Would it be better to use Workbench-like colours?
Tads3-LM.bblm.zip (14.6 KB)
I’ll take a look at this later today, and report any problems. Here’s a suggestion, which you may already have thought of (or not): A color for all of the library classes would be useful.
I’m also curious how some of the other plugins do code folding. Maybe I’ll be able to puzzle that out by looking at the code for those plugins.
Okay, it works here (OS 10.6.8, TextWrangler 4.0.1). The keywords are blue, comments are gray, single-quoted text is red, double-quoted text is blue-gray.
Curiously, none of the other languages that are supported seem to have this type of xml file. At least, I couldn’t find any such files. This leaves me in the dark about how they enable code folding, for instance, or how they set up various color schemes for various types of keywords.
If there’s no convenient way to set up a color scheme with more categories, I’d suggest perhaps adding all of the classes to the keyword list. And perhaps all of the library property and method names as well. That would make a loooong list, but I think it would be useful. For instance, if the author types theMame instead of theName, it wouldn’t be highlighted. Ideally, these types of items would be in, you know, green and purple or whatever, but blue would be okay.
The BBEdit SDK (you don’t need BBedit to use it) has example projects with source code and a PDF explaining how to do syntax colouring and code folding. My source project is a mess right now (the compiled file it generates is called “inform7” !) But I plan to put it online when I’ve straightened it out (the syntax highlighting code is fairly usable ). I haven’t started on code folds yet but there is Zarf’s code for I7. PM me if you want the C++ source code anyway.
It is quite simple to colour a set of keywords, apparently any colour you like - I just need to write an efficient string matching algorithm (I don’t understand the built-in CFString/make dictionary callbacks) then each type of pre-defined data can be (optionally) distinguished by a different colour.
I happen to have a Smultron file with all the classes and defined terms scraped from the library reference (Smultron has two types of keywords). Unfortunately I know of no list of methods which is simple to import/screen-scrape into code. There might be a simple reflective program that would print “class/object:” the name of each class (or singleton object) and then the name of each property/method with method arguments - reflectionServices.formatStackFrame (in reflect.t) has that sort of code.
Latest BBEdit plugin update has correct handling of triple-strings.
tads3.plist.zip (12.4 KB)
Tads3-LM.bblm.zip (25.6 KB)
I was pretty much cribbing from the example projects myself.
Not quite up to highlighting description phrases using the BNR grammar?
It would be a cool project when I’ve got the Tads plugin going.

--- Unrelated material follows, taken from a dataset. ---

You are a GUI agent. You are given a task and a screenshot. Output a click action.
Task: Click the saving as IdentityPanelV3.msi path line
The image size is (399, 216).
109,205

Keywords are lower-hanging fruit e.g. “instead” at the start or end of a sentence.
It’s easier to parse multi-character codes with a forward scanner (last-character becomes intractable if there are escape codes). The iterator doesn’t seem to throw exceptions if you request characters past the end of the valid input.

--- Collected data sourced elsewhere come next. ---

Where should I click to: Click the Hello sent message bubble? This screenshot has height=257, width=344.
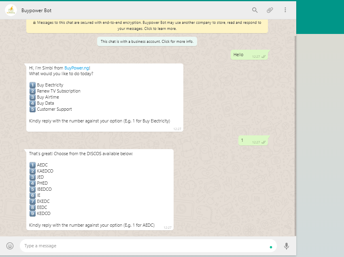click(249, 55)
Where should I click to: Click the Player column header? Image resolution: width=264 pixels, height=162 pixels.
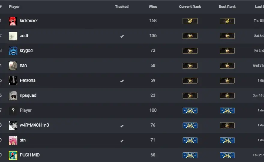14,7
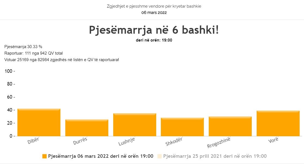Click the Rrogozhinë axis label

coord(219,143)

The source code is online with more documentation. You can also download the latest version there. Brief summary of features: Syntax highlighting, code folding, spelling checking, online reference search.
This totally rocks. Many thanks! TextWrangler is now a better T3 code editor than Workbench, as Workbench lacks both line numbers and code folding.

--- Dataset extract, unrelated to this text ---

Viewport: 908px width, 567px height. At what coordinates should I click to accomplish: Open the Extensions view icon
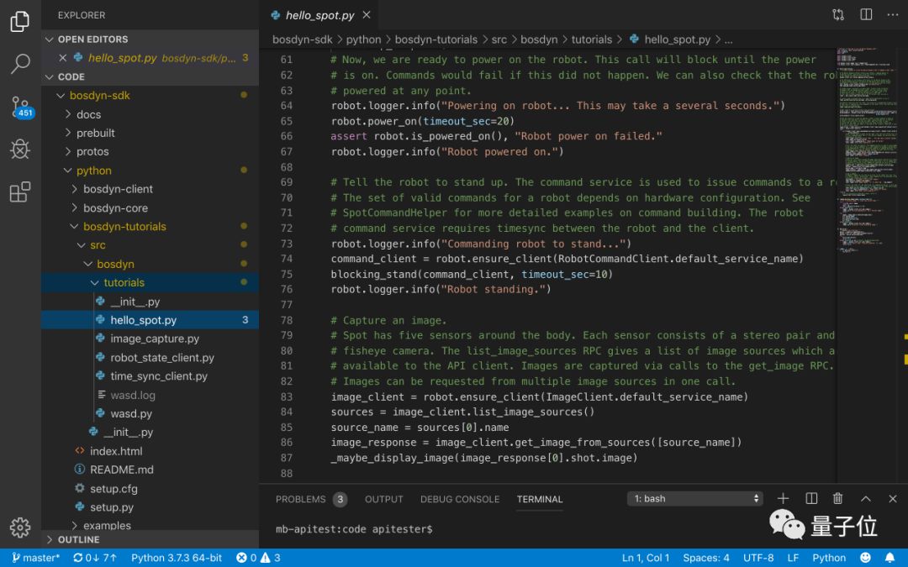[x=20, y=192]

That’s not to knock Workbench’s other strengths, such as Watch Expressions and project source searching, but for anybody who wants to use T3 on the Mac, life just got a lot easier.
Actually, that’s not quite true. There are options under the Edit menu of Workbench (possibly not the most obvious place) to show both line numbers and folding controls.
You’re totally right. My bad. I did check Workbench before posting the message, but I was looking in Tools > Options.